======== MATERIALS PROVIDED

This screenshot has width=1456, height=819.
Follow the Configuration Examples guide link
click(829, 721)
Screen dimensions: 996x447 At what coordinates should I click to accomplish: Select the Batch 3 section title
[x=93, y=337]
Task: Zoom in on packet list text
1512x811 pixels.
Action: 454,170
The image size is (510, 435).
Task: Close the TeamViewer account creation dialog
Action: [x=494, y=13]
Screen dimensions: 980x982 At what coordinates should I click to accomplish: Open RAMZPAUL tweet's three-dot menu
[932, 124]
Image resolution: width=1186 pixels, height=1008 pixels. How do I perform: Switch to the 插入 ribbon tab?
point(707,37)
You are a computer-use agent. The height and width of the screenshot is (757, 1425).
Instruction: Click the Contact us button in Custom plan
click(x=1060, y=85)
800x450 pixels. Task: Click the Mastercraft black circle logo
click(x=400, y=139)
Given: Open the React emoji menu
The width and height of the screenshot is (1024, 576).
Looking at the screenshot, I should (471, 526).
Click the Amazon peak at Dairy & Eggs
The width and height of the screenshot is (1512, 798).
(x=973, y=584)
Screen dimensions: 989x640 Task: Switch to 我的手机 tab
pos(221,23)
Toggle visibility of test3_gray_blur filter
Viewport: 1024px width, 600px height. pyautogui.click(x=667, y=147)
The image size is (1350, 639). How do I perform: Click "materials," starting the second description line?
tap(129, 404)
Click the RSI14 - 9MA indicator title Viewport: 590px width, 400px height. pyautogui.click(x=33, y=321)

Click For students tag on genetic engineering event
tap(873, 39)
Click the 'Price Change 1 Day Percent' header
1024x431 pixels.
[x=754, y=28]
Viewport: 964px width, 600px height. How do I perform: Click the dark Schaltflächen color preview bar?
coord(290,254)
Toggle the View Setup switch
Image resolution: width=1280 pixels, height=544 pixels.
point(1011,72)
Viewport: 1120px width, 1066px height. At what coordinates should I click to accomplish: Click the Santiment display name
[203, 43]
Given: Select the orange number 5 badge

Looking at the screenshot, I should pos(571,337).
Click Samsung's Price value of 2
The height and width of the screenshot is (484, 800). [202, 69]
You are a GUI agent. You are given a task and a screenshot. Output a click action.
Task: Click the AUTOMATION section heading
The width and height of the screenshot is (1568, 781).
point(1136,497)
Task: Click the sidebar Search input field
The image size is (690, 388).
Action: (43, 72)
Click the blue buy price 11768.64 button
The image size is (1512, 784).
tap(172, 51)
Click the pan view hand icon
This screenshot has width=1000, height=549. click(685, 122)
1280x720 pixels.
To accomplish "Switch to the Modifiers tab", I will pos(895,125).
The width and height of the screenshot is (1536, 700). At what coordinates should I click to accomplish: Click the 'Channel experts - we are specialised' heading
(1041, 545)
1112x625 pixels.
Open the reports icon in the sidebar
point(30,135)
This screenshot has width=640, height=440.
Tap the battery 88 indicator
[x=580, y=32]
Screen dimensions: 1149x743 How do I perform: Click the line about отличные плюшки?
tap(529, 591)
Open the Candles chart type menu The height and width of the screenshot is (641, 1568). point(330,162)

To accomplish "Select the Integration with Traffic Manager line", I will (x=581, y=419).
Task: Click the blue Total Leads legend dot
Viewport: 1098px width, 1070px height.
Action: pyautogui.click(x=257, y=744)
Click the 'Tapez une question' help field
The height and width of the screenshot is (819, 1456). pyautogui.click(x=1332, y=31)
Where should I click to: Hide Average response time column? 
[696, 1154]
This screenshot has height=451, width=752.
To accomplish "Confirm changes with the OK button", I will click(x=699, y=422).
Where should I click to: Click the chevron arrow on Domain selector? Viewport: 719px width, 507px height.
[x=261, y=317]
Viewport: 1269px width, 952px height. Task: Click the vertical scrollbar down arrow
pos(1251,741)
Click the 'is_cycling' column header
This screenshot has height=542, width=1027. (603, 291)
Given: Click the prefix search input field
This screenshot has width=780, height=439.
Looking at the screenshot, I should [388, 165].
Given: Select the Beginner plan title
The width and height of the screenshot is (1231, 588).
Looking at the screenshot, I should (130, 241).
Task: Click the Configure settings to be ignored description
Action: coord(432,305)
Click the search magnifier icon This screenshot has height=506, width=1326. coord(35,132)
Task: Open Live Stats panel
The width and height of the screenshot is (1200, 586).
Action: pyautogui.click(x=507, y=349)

================

-- TASK STATEMENT --
If a line in the data holds the string "will", copy that line.

-- OUTPUT FOR THIS EXERCISE --
To accomplish "Switch to the Modifiers tab", I will pos(895,125).
To accomplish "Select the Integration with Traffic Manager line", I will (x=581, y=419).
To accomplish "Confirm changes with the OK button", I will click(x=699, y=422).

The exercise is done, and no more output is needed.